- _Required task 1_:
According to the earnings call transcript, how many parts make up the Hot Section Plus retrofit package?
- _Required task 2_:
Update the earnings call transcript starting at "Operator: Our next question comes from the line of" and ending at "upcoming shop visits?", putting "pricing approach" in place of "pricing strategy".

- _Selected excerpt_:
===============
Operator: Our next question comes from the line of Scott Deuschle of Deutsche Bank.

Scott Deuschle: Chris, can you walk us through how you're thinking about the pricing strategy for [ Hot Section Plus ], which I believe is off warranty? And then do you require any additional regulatory approvals to begin providing Hot Section Plus on upcoming shop visits?

Christopher Calio: Yes. Scott, thanks for the question. Well, first and foremost, we're really pleased here to have the aircraft certification on the GTF advantage, which, as you know, is where the Hot Section Plus comes from. So that paves the way for Advantage [ entry into ] service later this year. And those GTF Advantage engines are already moving through our production lines, and so I know our customers are looking forward to the increased time on wing and fuel efficiency. And to your point, the Hot Section Plus is the -- effectively the vintage retrofit package.

Those 30 to 35 parts are going to provide almost 95% of the durability benefits of the Advantage, and they're going to get introduced into MRO a little bit later this year. So they will be introduced in MRO before likely the actual engine goes into service later this year. In terms of the pricing strategy, I mean, look, we've invested significantly in the Advantage, in all of the design and the testing and the like, and we plan to get value for that investment. Are there certain contracts that we have where it might make sense to incorporate versus others depending on where they're operating and what the environment looks like? Yes.

And we're continuing to look at where it might be the most beneficial. But our intent is to get value for the investment that we've made and the value that it's going to continue to bring customers in terms of the time on wing and the fuel efficiency, which is again becoming a more important part of the overall equation.

Scott Deuschle: Really helpful. Then Neil, can you explain how the transition to GTF Advantage will influence negative engine margin on the program? I assume there's some better pricing there, but it's not clear how that nets against presumably higher costs. If you could clarify that balance, that would be really helpful.

Neil Mitchill: Sure. Thanks, Scott. I appreciate the question here. As we look forward, I think the GTF Advantage will have a little bit more cost associated with the engine as it brings greater capability and durability. But that said, you named it, there'll be some more pricing there as well. So on balance, I don't see a lot of headwind on a per engine basis as we begin to ramp up on the GTF Advantage engine over the next several years. So as we talked about for this year, we do think there's going to be a couple of hundred million dollars of headwind on OE margins throughout the course of the year.

I'll tell you, for the first quarter, it was pretty much flat, not a major driver of the year-over-year performance at Pratt. They're doing a really nice job managing the cost of the engine. We're going to continue to see negative margins on deliveries of new engines, but obviously, the aftermarket is continuing to ramp there. Considerably, you heard Chris talk about the 22% GTF MRO output increase in the first quarter, that's driving aftermarket. The mix of those shop visits is getting heavier as well. And the margins on the aftermarket are low double digits. So we're starting to see the sequential improvement in the profile of the aftermarket at Pratt as well. So on balance, it's good business.

It's great to see the certification occur here in the first quarter, and we're looking forward to making a very disciplined cutover over the next 1.5 years or so.

Operator: Our next question comes from the line John Godyn of Citi.

John Godyn: I was hoping to revisit Raytheon and the defense trends. Clearly, a lot of opportunities there, and the guidance was raised. That said, it was a very strong start to the year. So it feels like perhaps guidance is even a bit conservative. Maybe you could just revisit the outlook a bit and the shape of the year and how you see it playing out.
===============
Screen grounding examples
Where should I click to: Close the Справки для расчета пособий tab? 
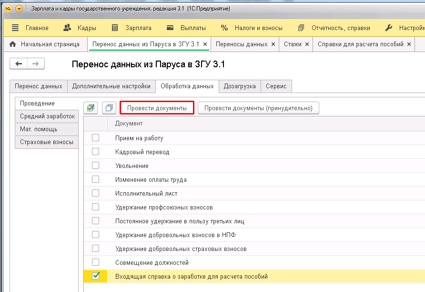click(409, 44)
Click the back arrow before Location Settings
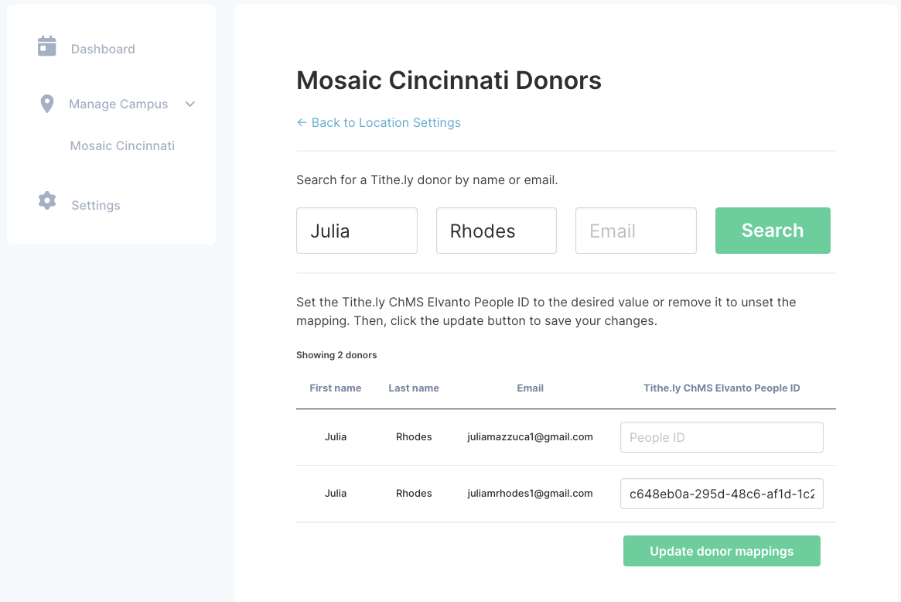The height and width of the screenshot is (602, 901). 302,122
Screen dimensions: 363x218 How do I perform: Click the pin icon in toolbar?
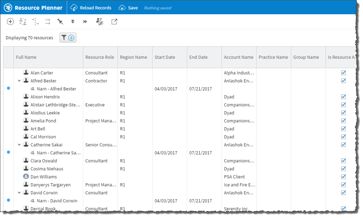pyautogui.click(x=60, y=22)
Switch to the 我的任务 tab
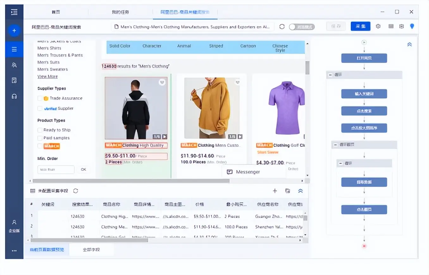The width and height of the screenshot is (429, 275). coord(120,12)
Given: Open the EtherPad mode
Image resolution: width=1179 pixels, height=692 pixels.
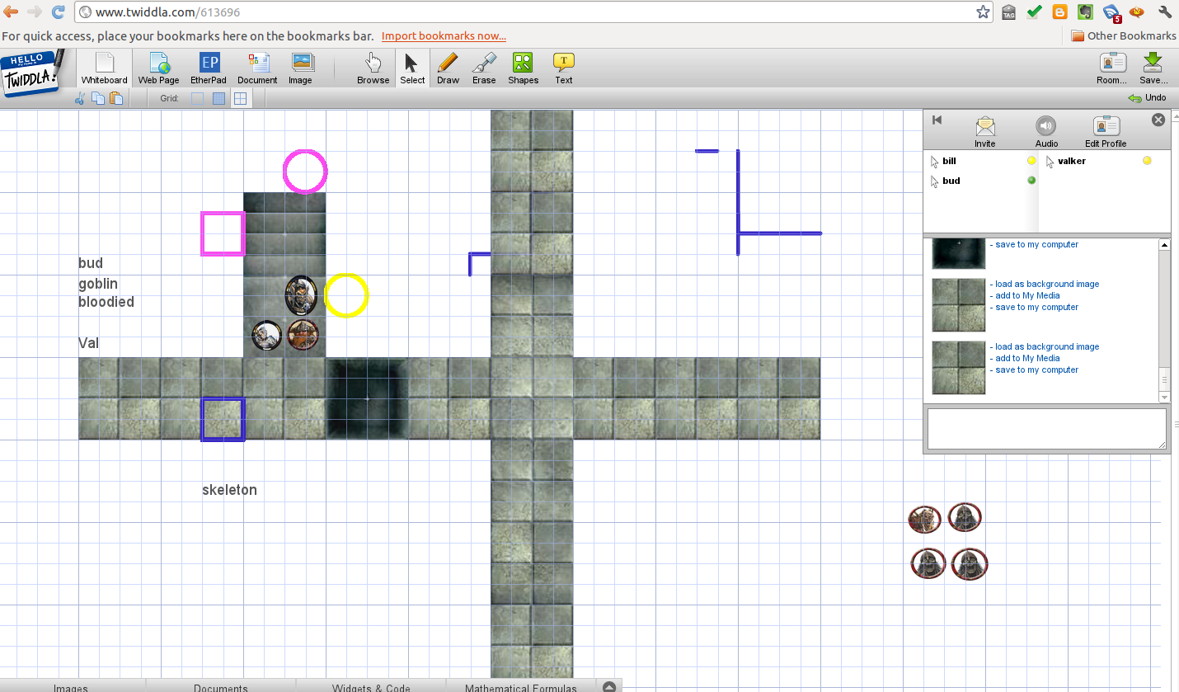Looking at the screenshot, I should (209, 68).
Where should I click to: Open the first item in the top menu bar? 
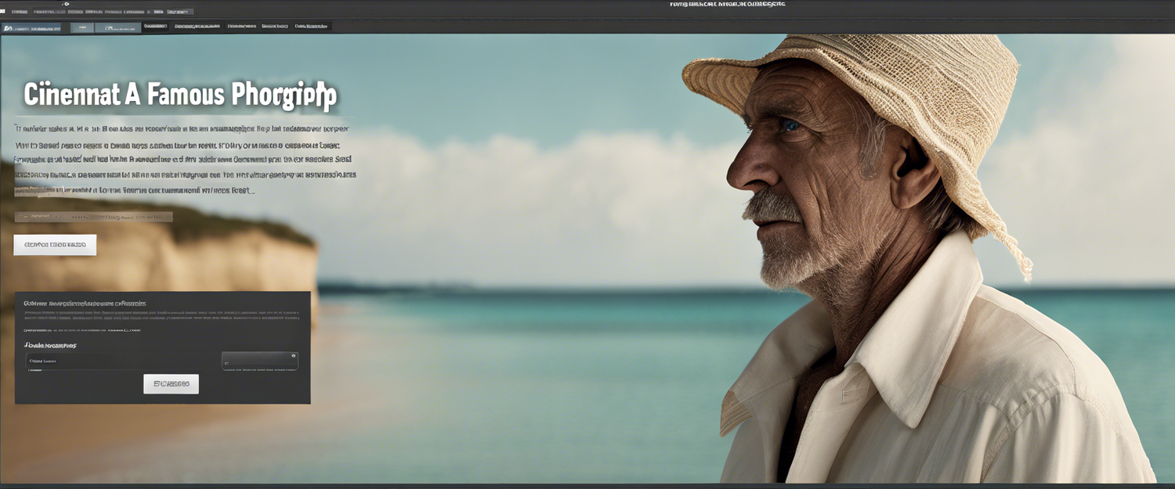coord(20,13)
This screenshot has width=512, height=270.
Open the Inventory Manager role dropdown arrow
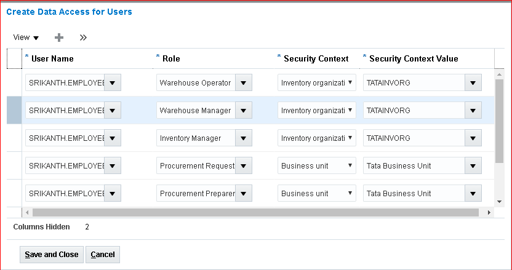pos(244,138)
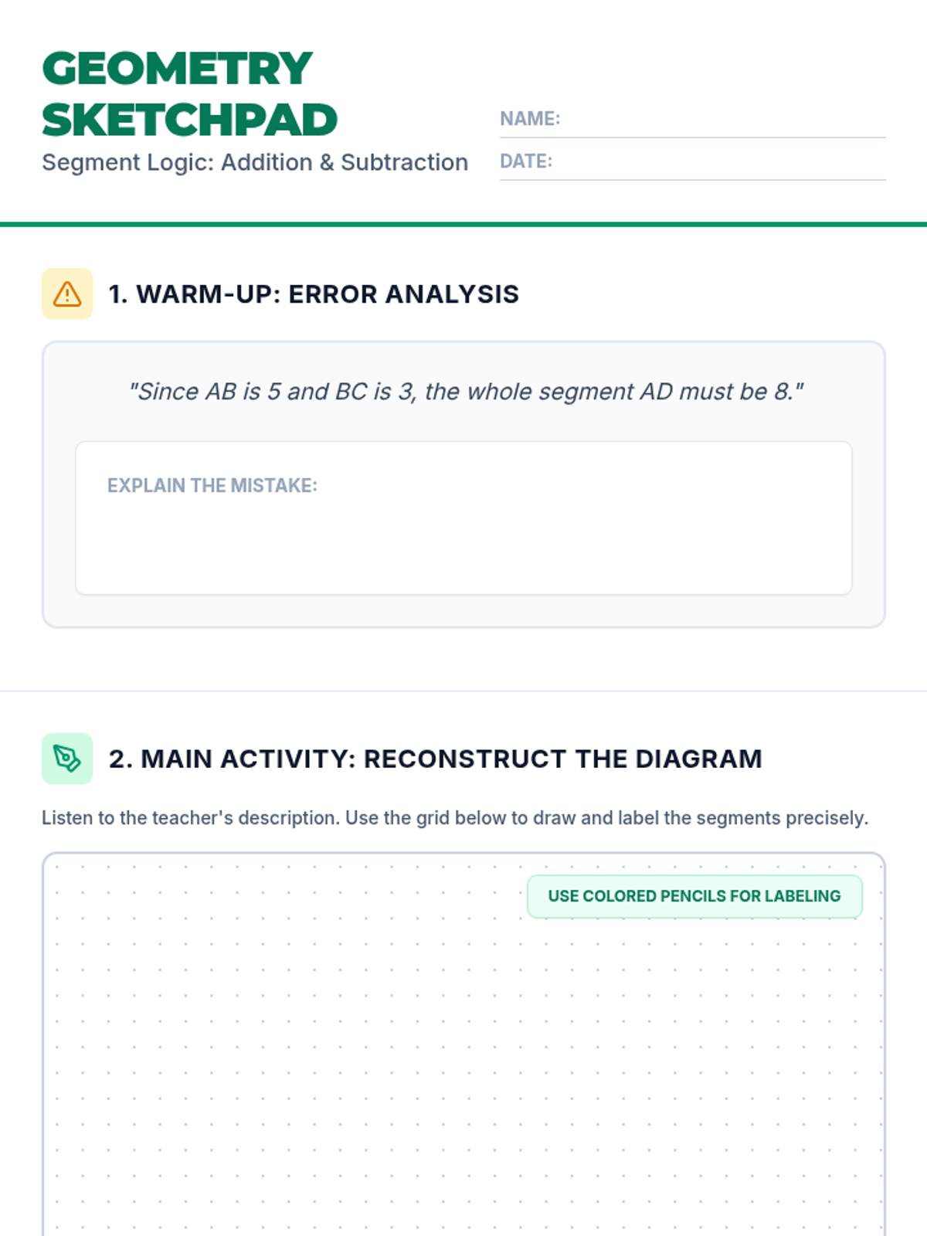This screenshot has width=927, height=1236.
Task: Click the 'DATE:' label text
Action: 526,161
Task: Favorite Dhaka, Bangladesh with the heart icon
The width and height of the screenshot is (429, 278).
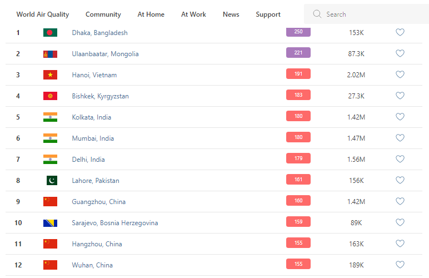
===============
- _Output 1_:
30 to 35 parts

- _Output 2_:
Operator: Our next question comes from the line of Scott Deuschle of Deutsche Bank.

Scott Deuschle: Chris, can you walk us through how you're thinking about the pricing approach for [ Hot Section Plus ], which I believe is off warranty? And then do you require any additional regulatory approvals to begin providing Hot Section Plus on upcoming shop visits?